As Cohen points out, while a threat may be real, to exaggerate its seriousness is not helpful and often just results in new laws that restrict everybody's freedom. Further, if allowed to really take hold of the public imagination, there's the danger too that a social phenomenon that plays with public prejudice becomes a psychological issue and moral panic ends in mass hysteria (which is genuinely dangerous - often far more so than the perceived threat).       
 
 
II. 
 
I am reminded of all this when listening to the numerous reports and endless discussions on GB News and Talk TV about boat migrants crossing the Channel, drag queens reading stories to children, and transwomen competing in sporting events or accessing female toilets.
 
I might not want any of these things to happen: but I am also aware of the fact that whilst Piers Morgan and Dan Wootton, for example, are not consciously engaged in spreading hate speech, they do play a crucial (and questionable) role in the dissemination of moral indignation. For even when the above and their colleagues accurately report the facts, they often do so without contextual nuance and in a manner designed to generate viewer anger and trend on social media.       
 
So, what am I trying to say here? 
 
Perhaps, simply, that those with big mouths, strong opinions, and high-profile media platforms should also exercise a degree of caution when exercising their right to freedom of speech.
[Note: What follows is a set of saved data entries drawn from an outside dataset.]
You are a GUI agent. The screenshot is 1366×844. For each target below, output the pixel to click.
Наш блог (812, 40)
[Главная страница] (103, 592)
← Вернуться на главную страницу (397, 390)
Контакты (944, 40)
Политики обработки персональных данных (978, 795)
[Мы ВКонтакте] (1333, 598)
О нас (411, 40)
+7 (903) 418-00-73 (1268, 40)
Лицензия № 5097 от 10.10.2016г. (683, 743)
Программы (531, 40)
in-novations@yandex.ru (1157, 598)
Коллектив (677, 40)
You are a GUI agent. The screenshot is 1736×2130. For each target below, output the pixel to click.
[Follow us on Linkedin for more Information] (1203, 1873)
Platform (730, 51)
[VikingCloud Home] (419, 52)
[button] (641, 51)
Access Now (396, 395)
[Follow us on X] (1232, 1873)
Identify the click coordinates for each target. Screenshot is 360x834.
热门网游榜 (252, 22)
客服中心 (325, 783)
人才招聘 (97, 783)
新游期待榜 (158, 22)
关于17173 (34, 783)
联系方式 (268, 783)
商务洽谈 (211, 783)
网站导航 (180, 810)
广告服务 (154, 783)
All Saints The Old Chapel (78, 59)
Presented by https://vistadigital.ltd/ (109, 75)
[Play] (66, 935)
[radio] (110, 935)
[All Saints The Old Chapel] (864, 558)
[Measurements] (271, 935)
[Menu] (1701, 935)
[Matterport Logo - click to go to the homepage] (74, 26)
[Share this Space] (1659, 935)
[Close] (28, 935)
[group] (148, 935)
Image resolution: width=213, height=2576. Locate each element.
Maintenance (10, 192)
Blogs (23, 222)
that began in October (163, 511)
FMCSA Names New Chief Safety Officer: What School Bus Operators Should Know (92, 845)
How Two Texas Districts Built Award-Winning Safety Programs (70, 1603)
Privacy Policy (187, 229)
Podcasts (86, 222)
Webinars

Similarly - and this is a Nietzschean point - when demonising others it's best to take care lest this makes you monstrous in the process [2]
 
 
Notes
 
[1] Whilst moral panics have a long history, it was the sociologist Stanley Cohen who first named and explicitly formulated the concept in his seminal work Folk Devils and Moral Panics (MacGibbon and Kee, 1972). Although Cohen discussed the example of teenage mods and rockers, many other groups have also found themselves othered as a mortal danger to society, including satanists, communists, and homosexuals.
     It is worth noting that often it is not a group or community as such that triggers a moral panic, but a phenomenon such as drug use, football hooliganism, dangerous dogs, or internet pornography. Again, these things are often exploited by the authorities to justify a clampdown on civil liberties.     
 
[2] I'm paraphrasing Nietzsche writing in Beyond Good and Evil, 4. 146.